Inspired by typical gift-shop religious statuary, Cavallaro has created nine dark-chocolate saints, each measuring 12 inches tall. They are rather surprisingly heartfelt, considering their confectionary origins. The saints are installed on individual plinths that surround a life-sized figure of the crucified Christ. Ordinarily hung upright, Cavallaro’s Jesus is laid horizontally on a small white platform that suggests a makeshift crib, in an uncanny echo of the Nativity. The chocolate molds have allowed some tiny air bubbles to form, and they replicate the worm holes found on ancient wooden artifacts.
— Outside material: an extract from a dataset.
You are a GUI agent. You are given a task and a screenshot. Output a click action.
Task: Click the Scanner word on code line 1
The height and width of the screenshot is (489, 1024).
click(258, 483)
You might even mistake the material for wood, but for its tempting smell.
Cavallaro has chosen several popular saints, including Anthony, Francis, Jude, Augustine and Mary of Jesus, who are often appealed to by the devout for help with disease, healing and lost causes.
The artist has a history of making art with food. You may recall his Cheese House (2001), a bungalow coated in melted cheese, or his Emperor Chair (2000), an armchair molded of hard candy. Cavallaro has also molded pianos out of latex, and set an assortment of objects on fire [see "Burning Down the House," Mar. 26, 2002].
Sweet Jesus, which is a 200-pound, six-foot-tall sculpture in chocolate of an anatomically correct nude man posed in the manner of the crucified Christ, was originally scheduled to go on view on Easter Sunday in a midtown gallery, but protests from Catholic activists caused that show to be cancelled. This time around, the exhibition went forward undisturbed by controversy, presumably because it takes place off the beaten track and opened on a less holy holiday, All Saints Day, Nov. 1, 2007.
In the magical zone of contemporary esthetics, chocolate is a symbol of unparalleled richness. For Joseph Beuys, it had magical and therapeutic power. The Swiss-German Dieter Roth made chocolate lions, busts and other statuary and left them to rot as a comment on time, process and decay. In 1992, Janine Antoni gnawed on a pair of 600-pound cubes of chocolate and lard, and the next year licked a chocolate self-portrait bust, all as a comment on the cultural molding of women. And Paul McCarthy currently has a whole "chocolate factory" operating at Maccarone gallery, churning out chocolate Santas holding chocolate butt-plug-shaped Christmas trees.
It’s to his credit, then, that Cavallero is able to take the substance, and infuse it with his own personal meaning. He links the euphoria of eating chocolate to his own pleasant memories of church rituals, and also cites his family’s belief that their prayers to the saints for the intercession of grace saved his gravely injured father.
But most important is the notion of the "humanation of Christ," a notion that the art historian Leo Steinberg explored in an influential essay. The task of religious artists during the Renaissance, as Steinberg put it, was to express the dual nature of Jesus, as both son of man and son of God. In its own way, then, Cavallero’s holy icon forged of a very earthly substance has an actually sincere symbolism -- it may be outrageous on the outside, but it has a center that is all sweet humanity.
JULIA MORTON is a New York-based curator and writer on the visual arts. Her first book, Amalgam: Kent Williams, was published in 2006.